The ORCAS (O2/N2 Ratio and CO2 Airborne Southern Ocean Study) was designed to add new observational constraints on summertime fluxes and controlling processes for carbon dioxide and oxygen with unprecedented spatial coverage over the Southern Ocean. One approach unique to these air-sea gas exchange studies involved using Lagrangian modeling to determine flight paths for sampling different biogeochemical regions in the Southern Ocean and defined Lagrangian flights to sample the same air mass as it transits the Drake Passage and the Argentine basin. We will discuss the Stochastic Time-Inverted Lagrangian Transport (STILT) modeling system as used in planning and analyzing flights.
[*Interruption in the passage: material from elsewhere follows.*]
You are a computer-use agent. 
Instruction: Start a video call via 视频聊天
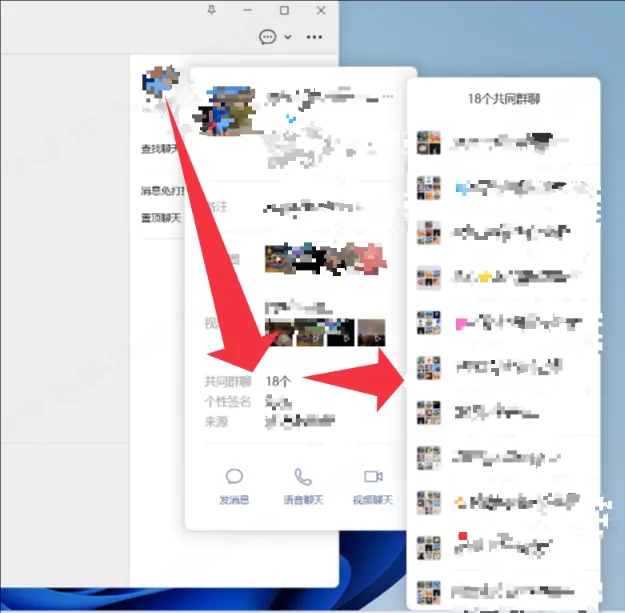tap(372, 477)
We will show the sensitivity of the entire campaign to the Southern Ocean and combine with the Community Earth System Model (CESM) and climatologies of air-sea exchange to directly compare aircraft observations with simulated values and discuss reasons for discrepancies. We also will show results from a 24-hour Lagrangian experiment that tightly constrains short-term air-sea gas exchange over the Palmer Antartctic Long Term Ecological Research Network (PALTER) grid.